Le président de la Banque africaine d’import-export (Afreximbank), le Dr George Elombi, a appelé les journalistes africains à changer le récit sur le continent afin de favoriser les investissements et le développement.
Lors d’une table ronde avec les médias, mercredi à Abuja, le président du conseil d’administration d’Afreximbank, George Elombi, a estimé que la perception internationale de l’Afrique continue de freiner sa capacité à attirer les investissements, à mobiliser des capitaux et à accéder à l’expertise nécessaire à son développement durable.
Selon lui, les médias internationaux consacrent l’essentiel de leur couverture de l’Afrique aux conflits, aux catastrophes, aux famines, aux grèves et aux coups d’État, au détriment des réussites industrielles, économiques et infrastructurelles du continent.
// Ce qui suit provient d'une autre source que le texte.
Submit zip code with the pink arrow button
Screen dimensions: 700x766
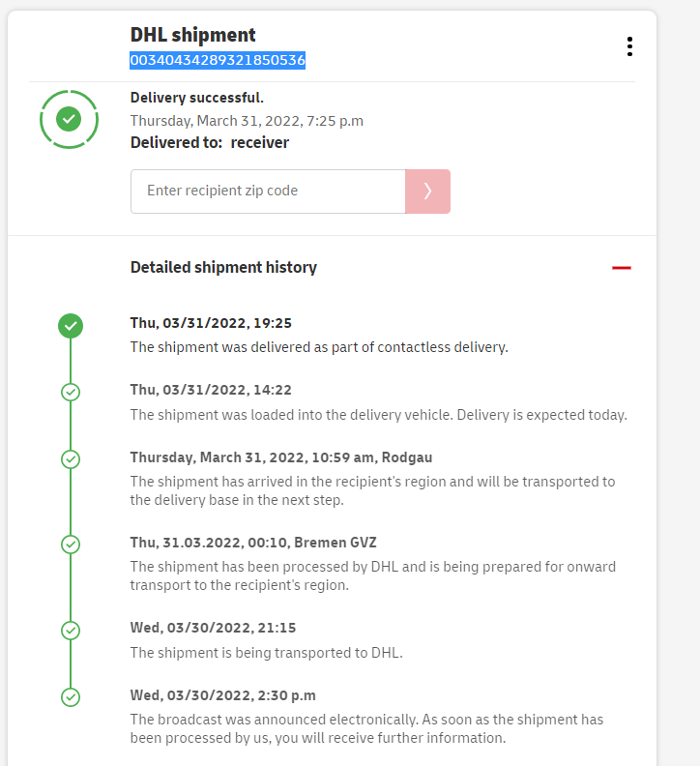click(x=427, y=192)
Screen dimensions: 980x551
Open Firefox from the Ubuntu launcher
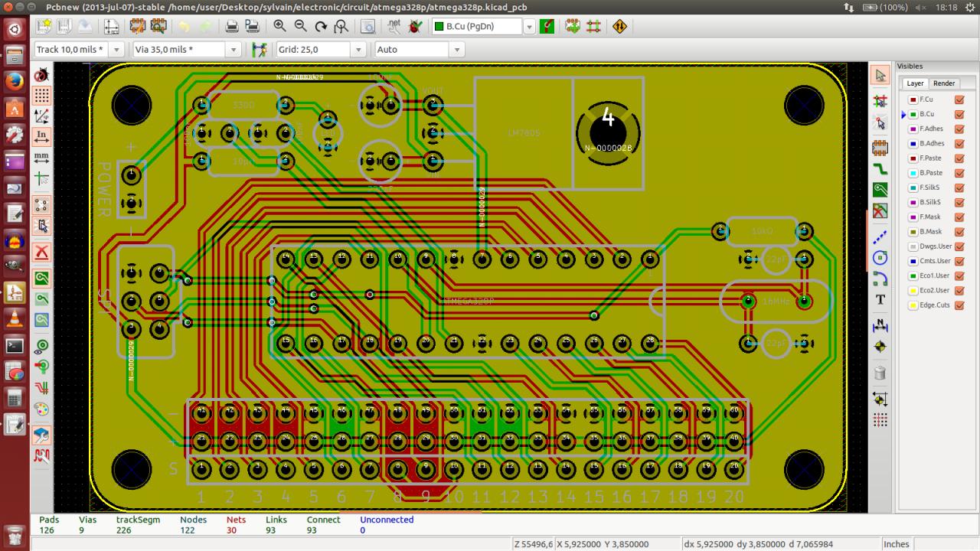point(15,81)
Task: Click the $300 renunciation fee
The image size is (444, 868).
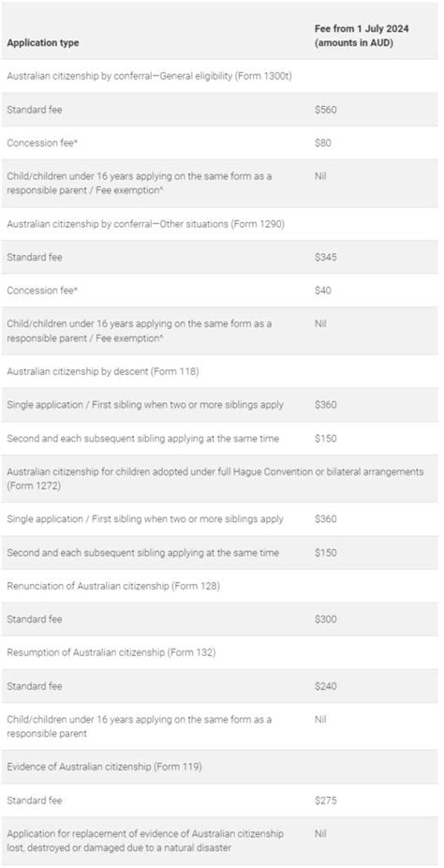Action: click(x=325, y=619)
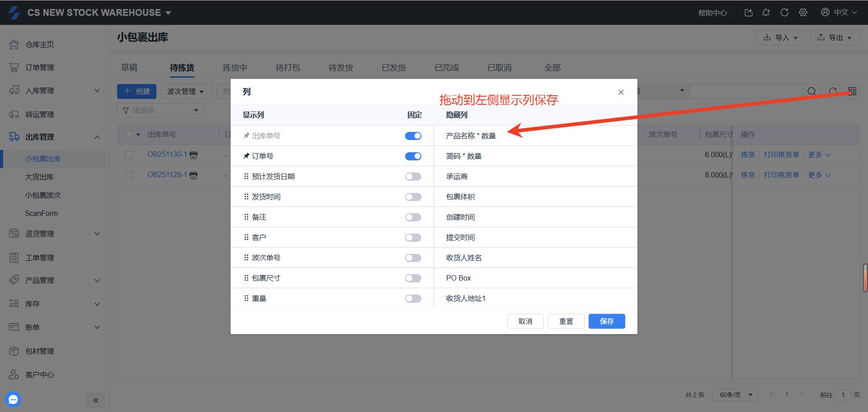Open the chat support bubble icon
Screen dimensions: 868x412
click(13, 399)
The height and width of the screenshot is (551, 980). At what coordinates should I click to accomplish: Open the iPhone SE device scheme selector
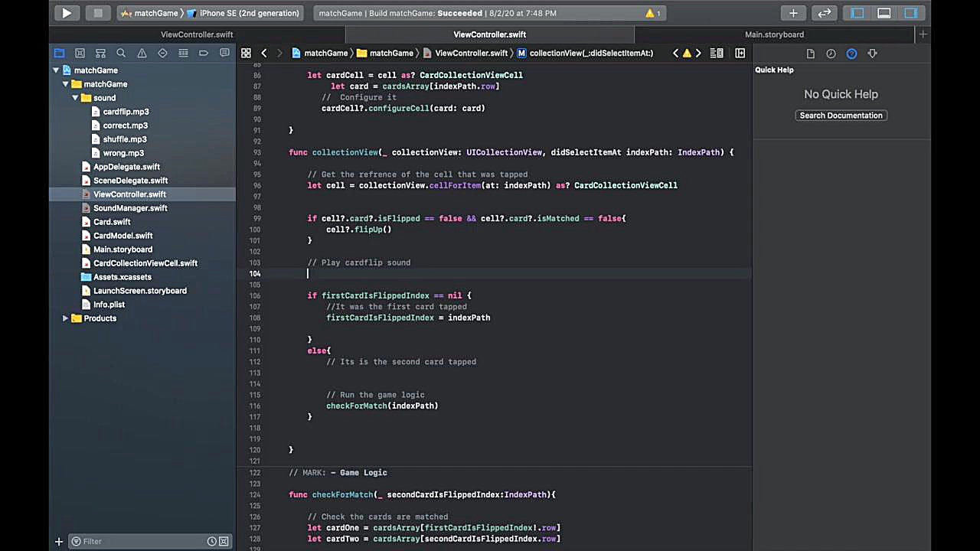249,13
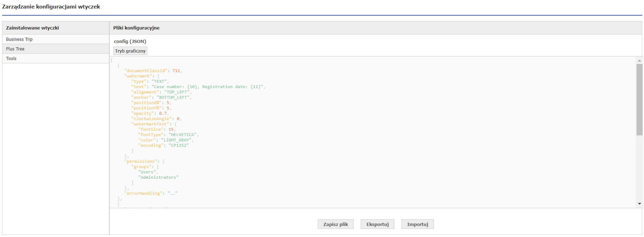Open the Plus Tree plugin entry
644x237 pixels.
15,49
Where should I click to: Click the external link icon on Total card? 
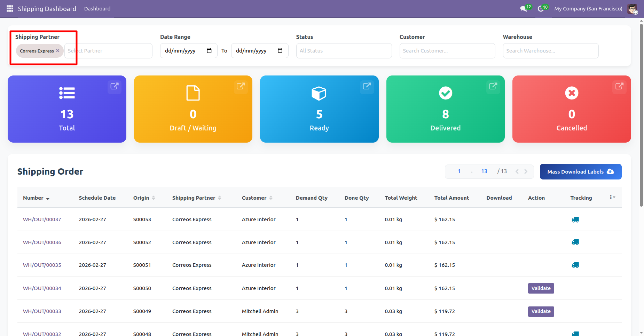(114, 86)
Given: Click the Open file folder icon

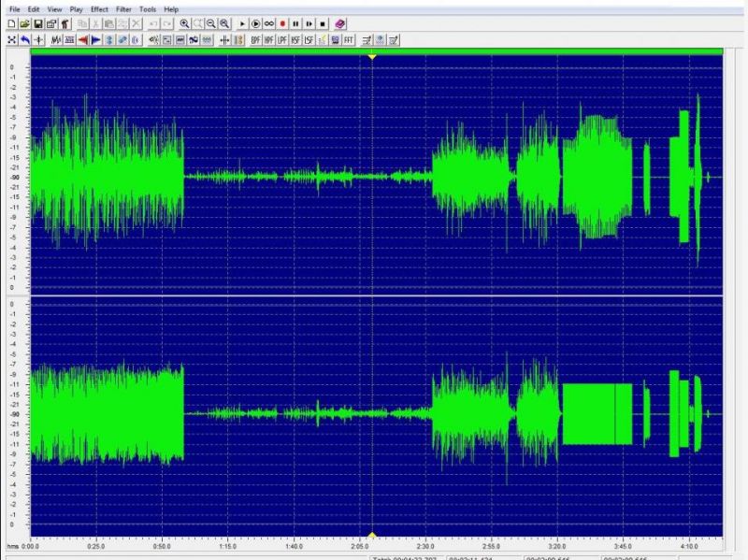Looking at the screenshot, I should point(25,24).
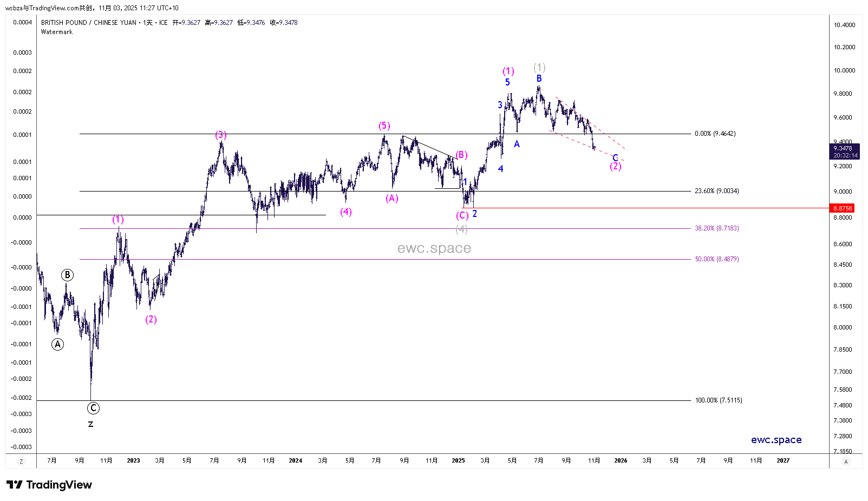The height and width of the screenshot is (501, 868).
Task: Click the current price 9.3478 label
Action: click(x=842, y=148)
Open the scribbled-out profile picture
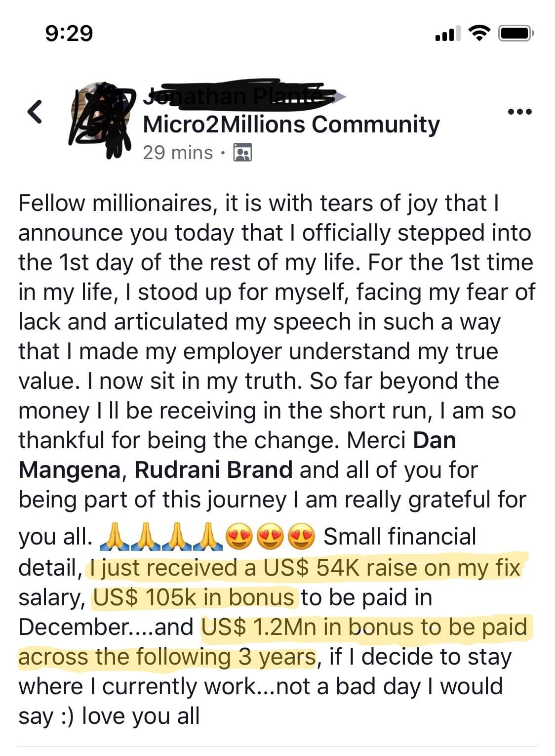The image size is (555, 756). [x=101, y=119]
Il a déploré le faible écho accordé aux usines, aéroports, raffineries et autres projets structurants, estimant que cette vision entretient une « mentalité colonisée » qui rend l’Afrique dépendante de la validation extérieure.
« Nous devons changer ce récit en mettant en lumière les succès africains et en montrant que l’excellence est une réalité quotidienne sur tout le continent », a-t-il déclaré.
George Elombi a également critiqué les agences internationales de notation, qu’il accuse d’évaluer de manière arbitraire les institutions africaines. Selon lui, Afreximbank et d’autres institutions financières du continent sont souvent déclassées uniquement parce qu’elles opèrent en Afrique, malgré des taux de défaut de paiement inférieurs à ceux observés dans de nombreuses autres régions.
Il a ainsi réaffirmé son soutien au projet de l’Union africaine visant à créer une agence africaine de notation de crédit, gérée par des professionnels africains et fondée sur les réalités économiques du continent.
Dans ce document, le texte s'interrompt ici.